Глубокий колодец

Глубокий колодец

Поженились они бурно и как–то сразу. Если у других подруг Лики случались периоды ухаживания, как это называлось на общепринятом сленге – «конфетно–букетный период», то у них с мужем Герой случился субботник в общежитии. И всё.
Субботнику предшествовал долгий период взаимной неприязни. Лика пользовалась репутацией девушки спонтанной, импульсивной и интеллектуальной. Обо всех её романах в институте ходили бурные слухи и разные интересные истории, которые давно уже стали «притчей во языцех» и тянулись за Ликой романтическим шлейфом.
Она не была красавицей и не соответствовала стандартам тургеневских девушек.
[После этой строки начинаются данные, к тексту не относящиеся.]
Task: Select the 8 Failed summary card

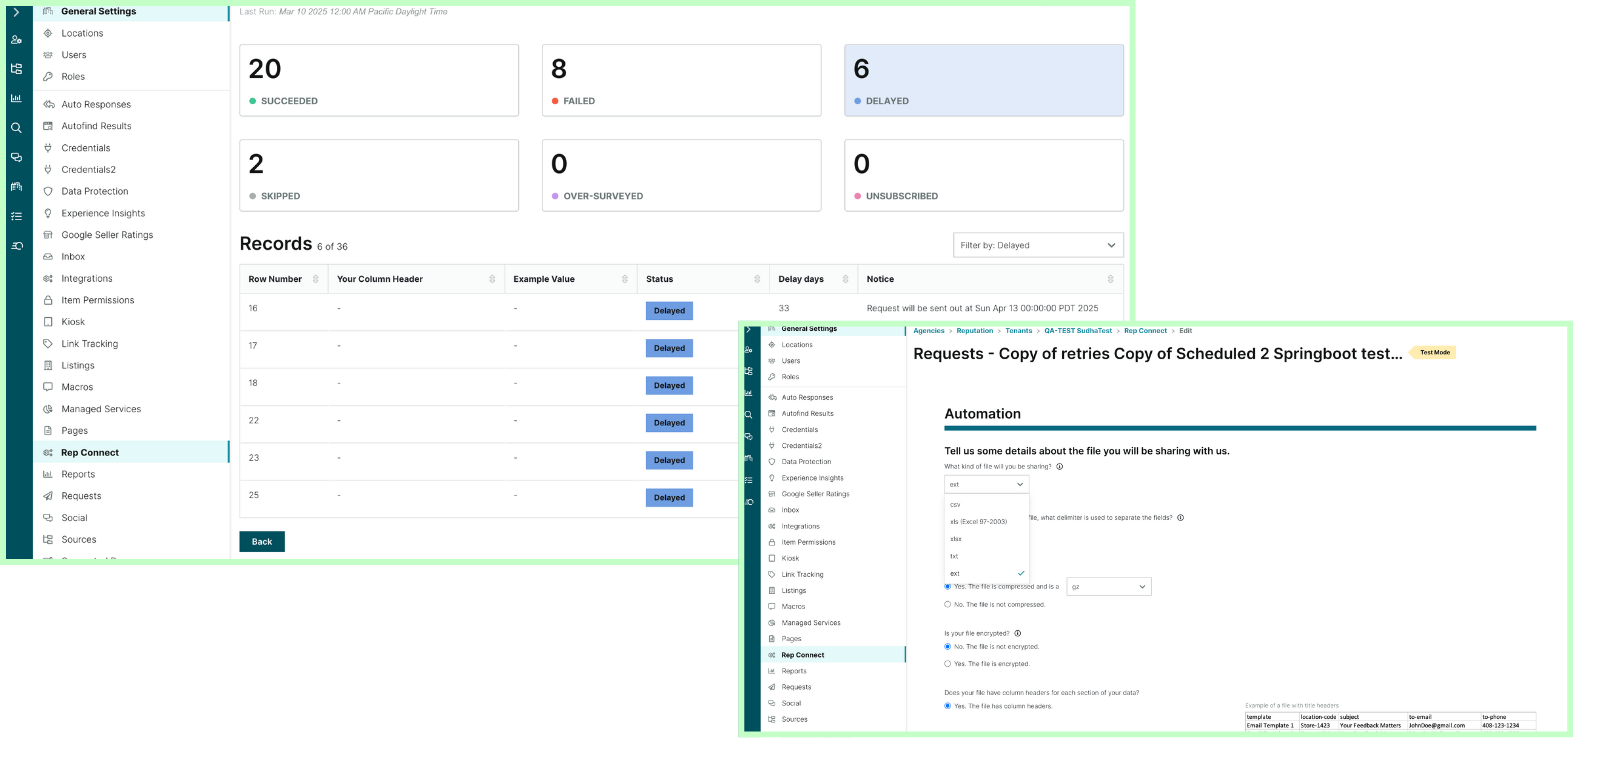Action: 681,80
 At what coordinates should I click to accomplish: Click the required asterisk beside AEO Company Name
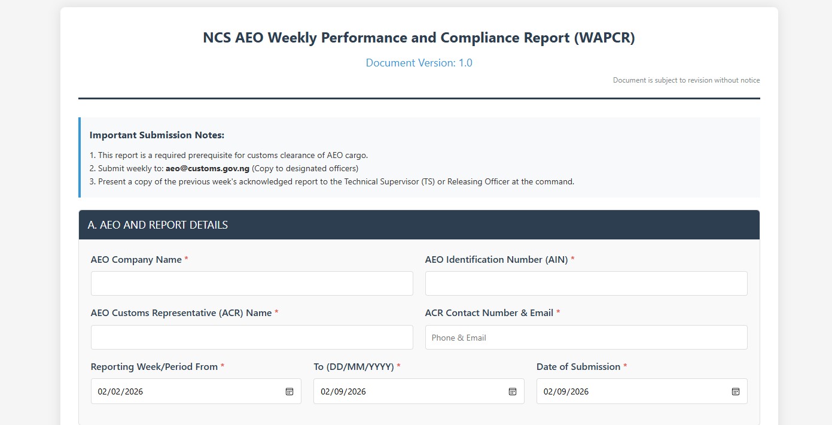coord(186,259)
Так, что–то среднее между «роковой женщиной» общежития № 5 и золушкой, ждущей своего принца. Она хорошо пела, даже гастролировала где–то по периферийным городам и весям, во время каникул, с концертными бригадами. Писала стихи, сидя на подоконнике своего 11–го этажа, курила там же, в этом же закутке при подоконнике, и этим очень мешала старосте этажа Гере, который просто не выносил эту взбалмошную особу.
Гера же слыл крепким парнем, спортивным и справедливым. Более молодые сокурсники любили его за силу, спокойную уверенность в себе и армейскую службу за плечами.
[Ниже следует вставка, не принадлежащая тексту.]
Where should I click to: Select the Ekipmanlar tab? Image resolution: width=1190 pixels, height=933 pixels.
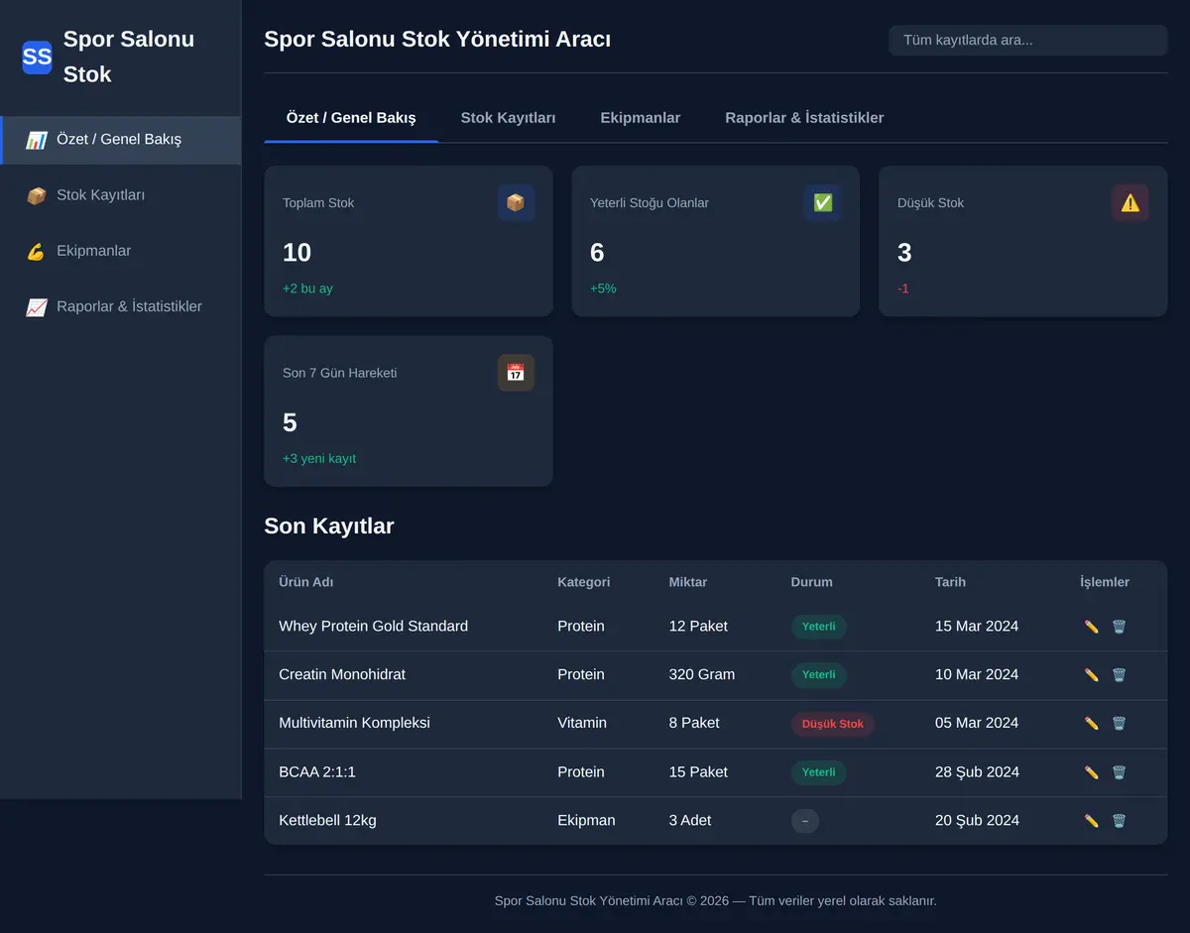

Не было на их этаже в общежитии более противоположных и нестыкующихся личностей, чем эти двое! И поэтому, каждое собрание, проводимое Герой с целью поддержания чистоты на этаже и нравов проживающих на этаже студентов, неизменно заканчивалось конфликтом язвтельной Лики и красным от негодования лицом Геры.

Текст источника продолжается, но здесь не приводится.